• **Task statement**: Where does the string "navigation" occur in the entries below? Copy every line where it does.

---- Material for the task

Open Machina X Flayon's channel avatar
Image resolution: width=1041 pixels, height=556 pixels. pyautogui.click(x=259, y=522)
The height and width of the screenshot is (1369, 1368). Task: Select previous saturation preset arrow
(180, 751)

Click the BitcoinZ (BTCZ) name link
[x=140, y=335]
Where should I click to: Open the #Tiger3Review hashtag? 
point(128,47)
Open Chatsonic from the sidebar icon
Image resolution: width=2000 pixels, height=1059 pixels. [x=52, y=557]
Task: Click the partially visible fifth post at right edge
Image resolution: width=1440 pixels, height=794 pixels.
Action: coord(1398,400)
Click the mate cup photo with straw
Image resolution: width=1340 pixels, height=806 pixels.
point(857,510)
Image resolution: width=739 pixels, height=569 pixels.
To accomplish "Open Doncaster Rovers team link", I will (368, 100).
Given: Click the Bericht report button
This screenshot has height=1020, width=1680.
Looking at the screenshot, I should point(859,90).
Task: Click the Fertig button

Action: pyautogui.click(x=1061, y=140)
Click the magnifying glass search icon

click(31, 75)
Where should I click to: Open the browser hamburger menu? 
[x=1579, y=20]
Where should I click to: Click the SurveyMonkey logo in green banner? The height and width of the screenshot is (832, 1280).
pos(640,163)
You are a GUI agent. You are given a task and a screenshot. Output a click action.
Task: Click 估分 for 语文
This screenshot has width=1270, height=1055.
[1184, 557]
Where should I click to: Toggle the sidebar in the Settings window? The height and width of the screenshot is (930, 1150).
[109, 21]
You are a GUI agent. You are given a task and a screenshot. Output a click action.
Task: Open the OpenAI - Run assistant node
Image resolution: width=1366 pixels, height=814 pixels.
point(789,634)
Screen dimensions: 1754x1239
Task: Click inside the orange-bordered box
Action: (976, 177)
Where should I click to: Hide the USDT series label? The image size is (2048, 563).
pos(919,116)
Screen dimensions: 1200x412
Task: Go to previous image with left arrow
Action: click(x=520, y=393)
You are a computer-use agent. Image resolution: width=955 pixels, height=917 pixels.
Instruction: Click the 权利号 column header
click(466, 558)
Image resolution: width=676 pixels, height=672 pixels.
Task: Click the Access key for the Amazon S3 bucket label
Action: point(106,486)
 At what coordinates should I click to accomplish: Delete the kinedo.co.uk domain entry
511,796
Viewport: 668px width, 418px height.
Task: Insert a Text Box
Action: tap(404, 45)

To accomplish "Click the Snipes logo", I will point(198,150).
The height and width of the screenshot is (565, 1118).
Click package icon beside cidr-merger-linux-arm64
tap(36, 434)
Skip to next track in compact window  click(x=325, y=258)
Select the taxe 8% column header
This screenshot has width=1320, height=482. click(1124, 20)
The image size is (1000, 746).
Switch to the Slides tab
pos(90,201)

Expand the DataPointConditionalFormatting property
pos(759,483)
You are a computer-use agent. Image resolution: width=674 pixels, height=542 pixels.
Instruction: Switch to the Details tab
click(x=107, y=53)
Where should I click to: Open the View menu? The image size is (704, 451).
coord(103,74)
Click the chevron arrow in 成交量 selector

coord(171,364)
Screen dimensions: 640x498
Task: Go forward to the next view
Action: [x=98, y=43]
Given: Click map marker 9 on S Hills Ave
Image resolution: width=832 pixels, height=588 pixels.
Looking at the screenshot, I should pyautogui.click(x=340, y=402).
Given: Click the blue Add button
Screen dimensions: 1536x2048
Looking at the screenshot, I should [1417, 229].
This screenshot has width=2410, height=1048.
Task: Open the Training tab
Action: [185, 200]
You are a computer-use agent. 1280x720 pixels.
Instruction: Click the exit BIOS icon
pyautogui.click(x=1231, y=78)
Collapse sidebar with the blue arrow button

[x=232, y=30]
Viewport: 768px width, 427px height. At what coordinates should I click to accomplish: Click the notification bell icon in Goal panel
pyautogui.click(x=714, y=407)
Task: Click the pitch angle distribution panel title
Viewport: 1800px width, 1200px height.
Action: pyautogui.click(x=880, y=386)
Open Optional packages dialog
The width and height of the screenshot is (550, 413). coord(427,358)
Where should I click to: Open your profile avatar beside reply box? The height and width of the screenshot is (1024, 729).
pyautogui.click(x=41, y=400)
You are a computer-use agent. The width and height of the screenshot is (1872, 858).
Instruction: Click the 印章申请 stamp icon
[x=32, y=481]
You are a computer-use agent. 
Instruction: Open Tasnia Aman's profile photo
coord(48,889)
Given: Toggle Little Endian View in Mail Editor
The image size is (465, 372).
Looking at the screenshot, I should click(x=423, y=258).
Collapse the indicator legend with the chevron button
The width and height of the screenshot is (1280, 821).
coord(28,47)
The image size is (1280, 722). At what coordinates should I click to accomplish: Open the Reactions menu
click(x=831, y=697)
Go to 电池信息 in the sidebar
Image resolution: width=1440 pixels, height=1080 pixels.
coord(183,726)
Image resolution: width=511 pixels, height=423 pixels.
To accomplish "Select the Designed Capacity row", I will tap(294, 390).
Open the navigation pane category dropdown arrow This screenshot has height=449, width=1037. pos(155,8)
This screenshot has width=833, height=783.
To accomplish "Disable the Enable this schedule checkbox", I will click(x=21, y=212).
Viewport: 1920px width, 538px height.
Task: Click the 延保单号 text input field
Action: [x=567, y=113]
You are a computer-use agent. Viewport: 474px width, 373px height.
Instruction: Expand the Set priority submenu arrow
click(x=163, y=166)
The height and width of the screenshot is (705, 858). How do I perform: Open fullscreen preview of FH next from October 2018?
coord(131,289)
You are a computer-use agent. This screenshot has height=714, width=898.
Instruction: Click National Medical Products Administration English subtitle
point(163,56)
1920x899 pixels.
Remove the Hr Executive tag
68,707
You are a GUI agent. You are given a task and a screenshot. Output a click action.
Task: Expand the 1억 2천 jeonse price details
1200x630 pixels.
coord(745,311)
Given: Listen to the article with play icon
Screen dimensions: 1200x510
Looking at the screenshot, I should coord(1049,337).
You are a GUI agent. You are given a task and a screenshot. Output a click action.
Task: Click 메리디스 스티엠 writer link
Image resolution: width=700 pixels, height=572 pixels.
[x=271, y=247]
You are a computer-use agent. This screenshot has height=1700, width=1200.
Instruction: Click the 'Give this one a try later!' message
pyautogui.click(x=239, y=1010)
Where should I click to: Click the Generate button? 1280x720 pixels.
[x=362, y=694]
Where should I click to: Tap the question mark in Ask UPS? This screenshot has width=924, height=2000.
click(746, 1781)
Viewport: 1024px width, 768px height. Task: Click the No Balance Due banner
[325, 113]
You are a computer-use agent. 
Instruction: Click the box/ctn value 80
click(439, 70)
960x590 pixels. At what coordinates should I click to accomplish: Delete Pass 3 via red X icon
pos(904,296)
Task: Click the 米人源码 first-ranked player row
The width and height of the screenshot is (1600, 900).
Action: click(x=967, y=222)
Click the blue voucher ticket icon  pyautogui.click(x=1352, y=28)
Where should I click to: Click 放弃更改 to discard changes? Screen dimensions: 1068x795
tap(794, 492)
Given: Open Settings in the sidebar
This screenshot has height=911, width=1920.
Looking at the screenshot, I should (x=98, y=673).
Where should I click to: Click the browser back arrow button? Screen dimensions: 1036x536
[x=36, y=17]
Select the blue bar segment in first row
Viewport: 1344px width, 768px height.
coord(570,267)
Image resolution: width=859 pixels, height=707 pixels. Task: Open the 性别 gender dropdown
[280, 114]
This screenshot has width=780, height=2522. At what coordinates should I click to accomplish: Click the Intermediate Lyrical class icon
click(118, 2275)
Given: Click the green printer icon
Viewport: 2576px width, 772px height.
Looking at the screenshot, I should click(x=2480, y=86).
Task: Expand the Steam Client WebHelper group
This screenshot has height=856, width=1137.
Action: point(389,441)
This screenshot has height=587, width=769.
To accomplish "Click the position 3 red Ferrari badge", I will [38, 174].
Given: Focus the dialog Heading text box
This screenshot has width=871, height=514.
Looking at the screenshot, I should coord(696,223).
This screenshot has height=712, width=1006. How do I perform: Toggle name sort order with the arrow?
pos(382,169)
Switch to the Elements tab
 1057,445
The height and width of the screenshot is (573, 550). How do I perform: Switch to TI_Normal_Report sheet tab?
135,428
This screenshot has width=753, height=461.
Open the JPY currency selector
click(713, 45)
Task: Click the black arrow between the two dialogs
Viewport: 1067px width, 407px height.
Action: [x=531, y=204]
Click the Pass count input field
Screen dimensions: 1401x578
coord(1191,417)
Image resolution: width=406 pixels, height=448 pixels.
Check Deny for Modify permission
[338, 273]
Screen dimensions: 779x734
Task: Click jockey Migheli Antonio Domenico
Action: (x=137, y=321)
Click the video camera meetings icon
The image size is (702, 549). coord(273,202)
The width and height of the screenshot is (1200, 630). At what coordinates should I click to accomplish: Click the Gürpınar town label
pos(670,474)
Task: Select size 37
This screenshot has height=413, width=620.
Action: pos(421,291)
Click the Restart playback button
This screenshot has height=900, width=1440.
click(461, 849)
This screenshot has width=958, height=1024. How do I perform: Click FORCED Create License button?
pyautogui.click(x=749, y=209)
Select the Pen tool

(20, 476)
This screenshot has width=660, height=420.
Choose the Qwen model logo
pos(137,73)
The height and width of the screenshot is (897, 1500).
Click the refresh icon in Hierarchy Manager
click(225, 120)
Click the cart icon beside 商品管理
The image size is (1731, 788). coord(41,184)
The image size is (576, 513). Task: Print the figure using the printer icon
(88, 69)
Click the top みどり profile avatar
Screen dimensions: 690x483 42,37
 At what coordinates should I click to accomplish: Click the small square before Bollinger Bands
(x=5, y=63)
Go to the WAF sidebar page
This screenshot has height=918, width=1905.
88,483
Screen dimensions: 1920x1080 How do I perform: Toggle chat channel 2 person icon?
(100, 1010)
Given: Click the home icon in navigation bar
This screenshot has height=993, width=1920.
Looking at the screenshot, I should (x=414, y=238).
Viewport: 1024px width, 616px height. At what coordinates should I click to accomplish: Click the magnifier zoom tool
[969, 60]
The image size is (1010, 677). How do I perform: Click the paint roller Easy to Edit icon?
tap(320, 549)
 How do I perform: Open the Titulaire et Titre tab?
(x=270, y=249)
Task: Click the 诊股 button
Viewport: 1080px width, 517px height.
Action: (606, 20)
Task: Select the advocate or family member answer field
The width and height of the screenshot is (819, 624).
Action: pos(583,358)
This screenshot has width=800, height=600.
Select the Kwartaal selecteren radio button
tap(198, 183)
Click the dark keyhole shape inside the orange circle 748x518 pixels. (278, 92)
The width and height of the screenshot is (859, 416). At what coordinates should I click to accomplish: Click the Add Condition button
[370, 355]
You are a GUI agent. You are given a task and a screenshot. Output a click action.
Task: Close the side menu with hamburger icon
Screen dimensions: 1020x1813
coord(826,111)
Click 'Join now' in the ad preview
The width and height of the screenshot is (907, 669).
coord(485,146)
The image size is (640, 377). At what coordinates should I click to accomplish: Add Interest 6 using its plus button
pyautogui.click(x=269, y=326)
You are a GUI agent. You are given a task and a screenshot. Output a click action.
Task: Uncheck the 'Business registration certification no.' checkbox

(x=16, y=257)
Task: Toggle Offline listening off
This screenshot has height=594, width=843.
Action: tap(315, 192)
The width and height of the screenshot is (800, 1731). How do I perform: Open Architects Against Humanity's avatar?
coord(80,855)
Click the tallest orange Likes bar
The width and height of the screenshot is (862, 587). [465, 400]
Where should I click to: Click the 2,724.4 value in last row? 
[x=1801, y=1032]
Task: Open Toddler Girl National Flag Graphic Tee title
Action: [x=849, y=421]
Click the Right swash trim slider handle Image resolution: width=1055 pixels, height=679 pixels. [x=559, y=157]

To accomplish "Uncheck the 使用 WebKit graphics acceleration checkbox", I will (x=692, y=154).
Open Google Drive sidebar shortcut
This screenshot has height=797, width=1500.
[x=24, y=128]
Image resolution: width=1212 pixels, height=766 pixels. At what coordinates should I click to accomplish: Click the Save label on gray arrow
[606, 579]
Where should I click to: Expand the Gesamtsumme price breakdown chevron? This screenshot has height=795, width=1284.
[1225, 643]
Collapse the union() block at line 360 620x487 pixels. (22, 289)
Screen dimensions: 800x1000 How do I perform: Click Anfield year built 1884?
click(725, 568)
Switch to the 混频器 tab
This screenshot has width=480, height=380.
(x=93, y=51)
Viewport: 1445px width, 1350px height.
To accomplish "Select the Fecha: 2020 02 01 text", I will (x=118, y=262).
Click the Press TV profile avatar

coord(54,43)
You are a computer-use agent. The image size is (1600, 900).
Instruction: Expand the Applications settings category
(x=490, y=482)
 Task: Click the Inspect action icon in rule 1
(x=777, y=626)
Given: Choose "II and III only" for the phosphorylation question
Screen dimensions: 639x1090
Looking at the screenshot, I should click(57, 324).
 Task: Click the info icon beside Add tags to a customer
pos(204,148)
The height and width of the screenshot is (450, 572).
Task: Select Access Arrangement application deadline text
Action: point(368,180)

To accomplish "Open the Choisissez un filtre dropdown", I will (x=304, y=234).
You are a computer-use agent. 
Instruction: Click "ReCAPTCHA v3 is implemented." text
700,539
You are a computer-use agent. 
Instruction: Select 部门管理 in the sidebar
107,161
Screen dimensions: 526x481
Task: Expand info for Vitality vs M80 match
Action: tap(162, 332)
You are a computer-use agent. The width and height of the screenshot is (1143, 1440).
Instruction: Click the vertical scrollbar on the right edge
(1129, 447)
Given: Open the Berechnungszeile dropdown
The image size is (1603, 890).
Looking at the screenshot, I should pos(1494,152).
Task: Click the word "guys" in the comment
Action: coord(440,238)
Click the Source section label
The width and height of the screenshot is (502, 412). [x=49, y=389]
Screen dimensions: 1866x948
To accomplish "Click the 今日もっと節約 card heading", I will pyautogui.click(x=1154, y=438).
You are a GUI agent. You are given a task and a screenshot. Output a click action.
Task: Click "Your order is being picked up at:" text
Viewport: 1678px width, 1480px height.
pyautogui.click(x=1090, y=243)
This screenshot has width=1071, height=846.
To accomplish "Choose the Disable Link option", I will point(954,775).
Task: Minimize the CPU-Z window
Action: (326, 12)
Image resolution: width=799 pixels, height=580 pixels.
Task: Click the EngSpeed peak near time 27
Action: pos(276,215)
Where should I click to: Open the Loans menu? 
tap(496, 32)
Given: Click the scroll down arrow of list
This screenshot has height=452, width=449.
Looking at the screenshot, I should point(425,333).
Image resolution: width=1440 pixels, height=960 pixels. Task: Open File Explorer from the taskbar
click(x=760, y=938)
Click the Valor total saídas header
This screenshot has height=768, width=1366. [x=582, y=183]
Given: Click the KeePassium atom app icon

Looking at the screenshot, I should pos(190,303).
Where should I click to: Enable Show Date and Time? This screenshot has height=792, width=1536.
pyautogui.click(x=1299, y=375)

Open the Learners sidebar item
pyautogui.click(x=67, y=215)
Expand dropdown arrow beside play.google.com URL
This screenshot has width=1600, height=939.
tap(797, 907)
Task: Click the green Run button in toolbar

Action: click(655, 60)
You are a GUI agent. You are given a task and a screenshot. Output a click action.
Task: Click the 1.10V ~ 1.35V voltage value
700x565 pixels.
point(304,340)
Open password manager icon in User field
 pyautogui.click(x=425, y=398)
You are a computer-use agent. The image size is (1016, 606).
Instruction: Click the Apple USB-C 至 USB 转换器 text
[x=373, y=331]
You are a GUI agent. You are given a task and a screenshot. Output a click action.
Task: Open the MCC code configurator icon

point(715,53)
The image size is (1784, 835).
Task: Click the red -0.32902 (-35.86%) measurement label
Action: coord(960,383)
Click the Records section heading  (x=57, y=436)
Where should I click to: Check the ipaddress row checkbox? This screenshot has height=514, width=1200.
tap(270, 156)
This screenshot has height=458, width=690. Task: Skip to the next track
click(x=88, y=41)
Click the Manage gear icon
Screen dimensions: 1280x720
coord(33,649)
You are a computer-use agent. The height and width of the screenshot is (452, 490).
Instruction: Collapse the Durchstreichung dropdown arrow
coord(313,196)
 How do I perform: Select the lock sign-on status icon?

--------

• **Your solution**:
Open the navigation pane category dropdown arrow This screenshot has height=449, width=1037. pos(155,8)
Given: Click the home icon in navigation bar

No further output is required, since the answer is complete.